CNN's Peter Dykstra and Finland's Tapani Vaahtoranta Now in Residence

Jan 08, 2009

WASHINGTON—Two environmental experts have joined the Wilson Center as public policy scholars to work with the Center's Environmental Change and Security Program. Peter Dykstra, former executive producer of CNN's Science, Technology, and Weather Unit, has arrived for a two-month residency, and Tapani Vaahtoranta, director of the Environment and Natural Resources Program at the Finnish Institute of International Affairs, and editor-in-chief of the Finnish Journal of Foreign Affairs, will spend four months at the Center.

Dykstra's project, "The News Media's Impact on Environmental and Global Security," will focus on how environmental reporting is adapting to the rapidly changing media landscape and responding to the increased interest in environmental issues.

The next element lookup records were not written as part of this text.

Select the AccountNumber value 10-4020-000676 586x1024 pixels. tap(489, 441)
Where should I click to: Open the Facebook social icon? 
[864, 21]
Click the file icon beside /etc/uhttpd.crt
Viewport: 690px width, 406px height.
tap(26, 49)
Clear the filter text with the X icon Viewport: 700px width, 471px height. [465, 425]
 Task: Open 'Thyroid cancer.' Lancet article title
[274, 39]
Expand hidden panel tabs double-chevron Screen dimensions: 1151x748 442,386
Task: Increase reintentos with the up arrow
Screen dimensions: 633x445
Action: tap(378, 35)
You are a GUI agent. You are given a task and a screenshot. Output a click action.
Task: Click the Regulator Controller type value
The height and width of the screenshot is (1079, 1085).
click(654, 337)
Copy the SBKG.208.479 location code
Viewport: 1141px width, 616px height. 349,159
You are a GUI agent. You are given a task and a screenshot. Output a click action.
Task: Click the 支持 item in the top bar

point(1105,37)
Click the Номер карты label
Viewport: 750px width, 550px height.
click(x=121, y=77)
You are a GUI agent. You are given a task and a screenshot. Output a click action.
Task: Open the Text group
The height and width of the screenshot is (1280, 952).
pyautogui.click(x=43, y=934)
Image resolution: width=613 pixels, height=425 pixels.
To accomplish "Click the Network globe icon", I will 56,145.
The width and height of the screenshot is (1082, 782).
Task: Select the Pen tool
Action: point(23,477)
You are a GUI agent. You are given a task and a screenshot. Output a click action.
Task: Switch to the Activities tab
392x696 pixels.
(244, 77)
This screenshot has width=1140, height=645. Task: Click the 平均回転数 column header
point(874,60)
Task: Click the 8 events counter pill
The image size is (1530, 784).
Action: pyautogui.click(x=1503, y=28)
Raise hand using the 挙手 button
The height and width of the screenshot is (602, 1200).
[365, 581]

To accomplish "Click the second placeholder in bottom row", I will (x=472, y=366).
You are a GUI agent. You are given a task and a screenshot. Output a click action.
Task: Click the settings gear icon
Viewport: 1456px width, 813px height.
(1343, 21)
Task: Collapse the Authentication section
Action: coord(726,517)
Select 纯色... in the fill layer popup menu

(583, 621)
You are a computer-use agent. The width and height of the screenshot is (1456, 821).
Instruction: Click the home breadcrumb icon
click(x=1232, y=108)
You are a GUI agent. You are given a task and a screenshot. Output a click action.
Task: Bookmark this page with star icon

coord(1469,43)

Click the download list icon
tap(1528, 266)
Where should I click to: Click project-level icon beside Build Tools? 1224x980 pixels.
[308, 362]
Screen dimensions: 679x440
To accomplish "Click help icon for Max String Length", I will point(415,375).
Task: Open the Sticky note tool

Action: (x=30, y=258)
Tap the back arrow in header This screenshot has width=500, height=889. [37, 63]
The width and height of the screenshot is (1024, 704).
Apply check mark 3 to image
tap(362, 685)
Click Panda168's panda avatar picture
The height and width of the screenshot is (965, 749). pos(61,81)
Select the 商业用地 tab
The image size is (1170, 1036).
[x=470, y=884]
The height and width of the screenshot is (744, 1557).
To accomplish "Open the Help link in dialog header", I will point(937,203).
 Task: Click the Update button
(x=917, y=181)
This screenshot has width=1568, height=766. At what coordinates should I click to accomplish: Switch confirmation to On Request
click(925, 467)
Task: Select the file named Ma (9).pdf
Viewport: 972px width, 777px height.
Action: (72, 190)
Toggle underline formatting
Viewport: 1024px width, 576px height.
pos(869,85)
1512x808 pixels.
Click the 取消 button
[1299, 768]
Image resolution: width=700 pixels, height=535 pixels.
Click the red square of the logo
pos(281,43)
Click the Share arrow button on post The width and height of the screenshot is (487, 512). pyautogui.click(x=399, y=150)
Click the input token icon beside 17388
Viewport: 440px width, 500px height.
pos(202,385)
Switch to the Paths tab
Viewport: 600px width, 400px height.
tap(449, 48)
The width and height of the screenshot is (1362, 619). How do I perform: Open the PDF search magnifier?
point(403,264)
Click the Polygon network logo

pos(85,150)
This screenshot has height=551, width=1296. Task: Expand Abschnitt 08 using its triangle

Dykstra, who supervised staff responsible for coverage of the traditional sciences, technology, the environment, space, and weather for CNN's television, internet, and radio platforms, was the executive producer of two recent investigative documentaries for CNN: "The Truth About Global Warming" and "Broken Government: Scorched Earth." His work has won many awards, including a 1993 Emmy Award, a 2004 Dupont-Columbia Award, and a 2005 Peabody Award.

While at the Center, Vaahtoranta will investigate the international politics of climate change, energy, and security. He served as director of the Finnish Institute of International Affairs from 2001-2007 and has taught at the University of Turku and at the Geneva Centre for Security Policy. His extensive publications center on European foreign policy, international security, and interest-based environmental decision-making.

Lee H. Hamilton, president and director of the Woodrow Wilson Center, welcomed both scholars to the Center. "We are delighted to have such impressive environmental experts at the Center," he said. "Their investigative and forward-thinking work is so important to the future of climate change and environmental security."

The Woodrow Wilson International Center for Scholars is the living, national memorial to President Wilson established by Congress in 1968 and headquartered in Washington, D.C. It is a nonpartisan institution, supported by public and private funds, engaged in the study of national and world affairs.

Since 1994, the Wilson Center's Environmental Change and Security Program has explored the connections among environmental challenges and their links to conflict and security.